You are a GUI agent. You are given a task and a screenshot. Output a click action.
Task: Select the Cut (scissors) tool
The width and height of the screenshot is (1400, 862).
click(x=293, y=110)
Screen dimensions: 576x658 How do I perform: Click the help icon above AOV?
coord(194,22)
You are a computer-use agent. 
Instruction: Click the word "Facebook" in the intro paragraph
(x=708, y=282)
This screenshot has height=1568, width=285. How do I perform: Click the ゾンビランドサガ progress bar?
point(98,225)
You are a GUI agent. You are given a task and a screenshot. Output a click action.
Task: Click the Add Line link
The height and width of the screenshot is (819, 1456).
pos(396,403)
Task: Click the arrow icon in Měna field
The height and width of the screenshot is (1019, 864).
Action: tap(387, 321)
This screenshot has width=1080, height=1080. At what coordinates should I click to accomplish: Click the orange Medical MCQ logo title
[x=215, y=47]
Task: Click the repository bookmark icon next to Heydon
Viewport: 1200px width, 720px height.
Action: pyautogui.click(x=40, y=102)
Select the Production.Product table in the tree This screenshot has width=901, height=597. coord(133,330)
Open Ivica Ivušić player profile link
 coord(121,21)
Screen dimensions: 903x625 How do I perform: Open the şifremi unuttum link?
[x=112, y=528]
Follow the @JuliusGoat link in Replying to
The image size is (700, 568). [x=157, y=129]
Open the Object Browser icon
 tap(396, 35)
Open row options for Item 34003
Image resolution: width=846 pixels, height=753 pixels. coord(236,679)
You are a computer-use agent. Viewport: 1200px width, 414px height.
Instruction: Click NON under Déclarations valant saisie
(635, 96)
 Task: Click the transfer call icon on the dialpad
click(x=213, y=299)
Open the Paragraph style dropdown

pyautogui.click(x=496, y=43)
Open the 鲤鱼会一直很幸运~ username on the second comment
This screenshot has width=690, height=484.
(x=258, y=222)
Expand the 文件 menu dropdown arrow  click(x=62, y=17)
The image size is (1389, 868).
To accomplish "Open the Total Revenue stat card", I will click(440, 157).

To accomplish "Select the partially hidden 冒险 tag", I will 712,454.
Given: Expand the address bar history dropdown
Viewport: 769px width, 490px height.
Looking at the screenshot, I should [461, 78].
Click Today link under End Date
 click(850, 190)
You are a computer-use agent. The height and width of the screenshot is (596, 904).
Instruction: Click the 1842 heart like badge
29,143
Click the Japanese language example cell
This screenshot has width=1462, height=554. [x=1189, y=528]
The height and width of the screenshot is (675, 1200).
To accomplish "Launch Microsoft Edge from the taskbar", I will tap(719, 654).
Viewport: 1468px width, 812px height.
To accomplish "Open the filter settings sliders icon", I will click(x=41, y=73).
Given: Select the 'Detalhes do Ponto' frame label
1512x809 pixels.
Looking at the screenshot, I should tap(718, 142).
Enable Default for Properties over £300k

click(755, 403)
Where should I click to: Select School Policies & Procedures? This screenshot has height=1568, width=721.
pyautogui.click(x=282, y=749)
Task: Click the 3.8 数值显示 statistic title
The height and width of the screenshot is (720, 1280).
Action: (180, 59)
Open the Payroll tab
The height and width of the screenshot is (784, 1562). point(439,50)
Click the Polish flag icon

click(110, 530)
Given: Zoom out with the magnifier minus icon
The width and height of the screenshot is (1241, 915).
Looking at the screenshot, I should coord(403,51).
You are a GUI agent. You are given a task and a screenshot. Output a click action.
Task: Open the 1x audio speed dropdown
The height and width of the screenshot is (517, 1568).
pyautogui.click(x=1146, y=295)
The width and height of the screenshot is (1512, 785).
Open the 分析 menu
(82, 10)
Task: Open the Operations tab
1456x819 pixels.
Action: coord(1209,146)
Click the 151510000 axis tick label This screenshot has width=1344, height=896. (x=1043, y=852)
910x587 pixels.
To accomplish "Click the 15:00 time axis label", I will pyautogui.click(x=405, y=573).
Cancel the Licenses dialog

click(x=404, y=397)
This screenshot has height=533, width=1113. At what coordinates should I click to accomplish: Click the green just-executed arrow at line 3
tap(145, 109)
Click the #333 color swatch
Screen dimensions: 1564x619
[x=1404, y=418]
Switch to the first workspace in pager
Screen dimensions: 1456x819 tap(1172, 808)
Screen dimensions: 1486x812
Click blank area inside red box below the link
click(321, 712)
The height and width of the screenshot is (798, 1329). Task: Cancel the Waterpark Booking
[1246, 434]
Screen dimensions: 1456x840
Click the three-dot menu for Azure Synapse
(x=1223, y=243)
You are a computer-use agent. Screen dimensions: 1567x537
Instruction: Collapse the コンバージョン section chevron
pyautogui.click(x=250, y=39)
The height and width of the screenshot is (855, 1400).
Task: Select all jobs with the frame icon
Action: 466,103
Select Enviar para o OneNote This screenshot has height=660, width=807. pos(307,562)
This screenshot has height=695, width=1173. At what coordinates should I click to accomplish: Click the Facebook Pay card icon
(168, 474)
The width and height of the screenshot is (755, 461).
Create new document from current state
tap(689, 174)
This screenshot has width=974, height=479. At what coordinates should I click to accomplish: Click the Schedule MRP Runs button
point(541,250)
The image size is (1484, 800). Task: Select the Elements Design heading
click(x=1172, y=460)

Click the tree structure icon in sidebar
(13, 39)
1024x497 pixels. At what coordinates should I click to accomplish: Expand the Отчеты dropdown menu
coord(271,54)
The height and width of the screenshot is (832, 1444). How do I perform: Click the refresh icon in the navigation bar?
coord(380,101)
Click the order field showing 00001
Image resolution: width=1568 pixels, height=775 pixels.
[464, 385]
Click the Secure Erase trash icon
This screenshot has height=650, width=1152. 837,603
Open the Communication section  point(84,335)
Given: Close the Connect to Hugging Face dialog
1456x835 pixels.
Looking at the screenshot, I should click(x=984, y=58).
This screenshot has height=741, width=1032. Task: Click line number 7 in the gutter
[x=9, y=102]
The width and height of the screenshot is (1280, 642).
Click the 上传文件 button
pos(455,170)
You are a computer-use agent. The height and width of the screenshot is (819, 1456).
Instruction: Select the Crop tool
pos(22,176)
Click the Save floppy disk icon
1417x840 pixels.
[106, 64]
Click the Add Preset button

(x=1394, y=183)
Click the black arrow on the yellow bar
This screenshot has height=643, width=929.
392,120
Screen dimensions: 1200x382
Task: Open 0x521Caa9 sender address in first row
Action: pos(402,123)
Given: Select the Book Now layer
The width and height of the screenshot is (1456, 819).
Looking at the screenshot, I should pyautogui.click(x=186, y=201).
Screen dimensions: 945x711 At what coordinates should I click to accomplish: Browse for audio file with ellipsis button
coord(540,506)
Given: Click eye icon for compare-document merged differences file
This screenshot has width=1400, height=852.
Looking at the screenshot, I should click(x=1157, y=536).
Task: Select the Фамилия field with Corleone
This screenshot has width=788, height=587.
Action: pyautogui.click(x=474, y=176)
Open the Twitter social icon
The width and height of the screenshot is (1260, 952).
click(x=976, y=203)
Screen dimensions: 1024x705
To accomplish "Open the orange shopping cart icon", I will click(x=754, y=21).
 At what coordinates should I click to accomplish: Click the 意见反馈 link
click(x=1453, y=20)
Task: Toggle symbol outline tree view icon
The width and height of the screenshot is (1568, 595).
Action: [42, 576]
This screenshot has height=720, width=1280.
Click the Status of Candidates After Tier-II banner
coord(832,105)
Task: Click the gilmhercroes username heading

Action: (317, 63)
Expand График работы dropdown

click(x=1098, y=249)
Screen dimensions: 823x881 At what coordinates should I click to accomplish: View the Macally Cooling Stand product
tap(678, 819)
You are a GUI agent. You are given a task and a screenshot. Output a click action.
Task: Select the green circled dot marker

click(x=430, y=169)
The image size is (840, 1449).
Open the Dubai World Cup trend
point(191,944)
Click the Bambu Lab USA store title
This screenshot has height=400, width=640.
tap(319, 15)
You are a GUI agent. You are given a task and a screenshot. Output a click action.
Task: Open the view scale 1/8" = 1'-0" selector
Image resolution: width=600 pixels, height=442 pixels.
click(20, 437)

########################################

__Given problem__.
Transcribe verbatim the lines above, starting at the line that contains "Task: Click the 3.8 数值显示 statistic title" and ending at the line that contains "click(x=404, y=397)", with both of those lines included.

__Solution__.
Task: Click the 3.8 数值显示 statistic title
The height and width of the screenshot is (720, 1280).
Action: (180, 59)
Open the Payroll tab
The height and width of the screenshot is (784, 1562). point(439,50)
Click the Polish flag icon

click(110, 530)
Given: Zoom out with the magnifier minus icon
The width and height of the screenshot is (1241, 915).
Looking at the screenshot, I should coord(403,51).
You are a GUI agent. You are given a task and a screenshot. Output a click action.
Task: Open the 1x audio speed dropdown
The height and width of the screenshot is (517, 1568).
pyautogui.click(x=1146, y=295)
The width and height of the screenshot is (1512, 785).
Open the 分析 menu
(82, 10)
Task: Open the Operations tab
1456x819 pixels.
Action: coord(1209,146)
Click the 151510000 axis tick label This screenshot has width=1344, height=896. (x=1043, y=852)
910x587 pixels.
To accomplish "Click the 15:00 time axis label", I will pyautogui.click(x=405, y=573).
Cancel the Licenses dialog

click(x=404, y=397)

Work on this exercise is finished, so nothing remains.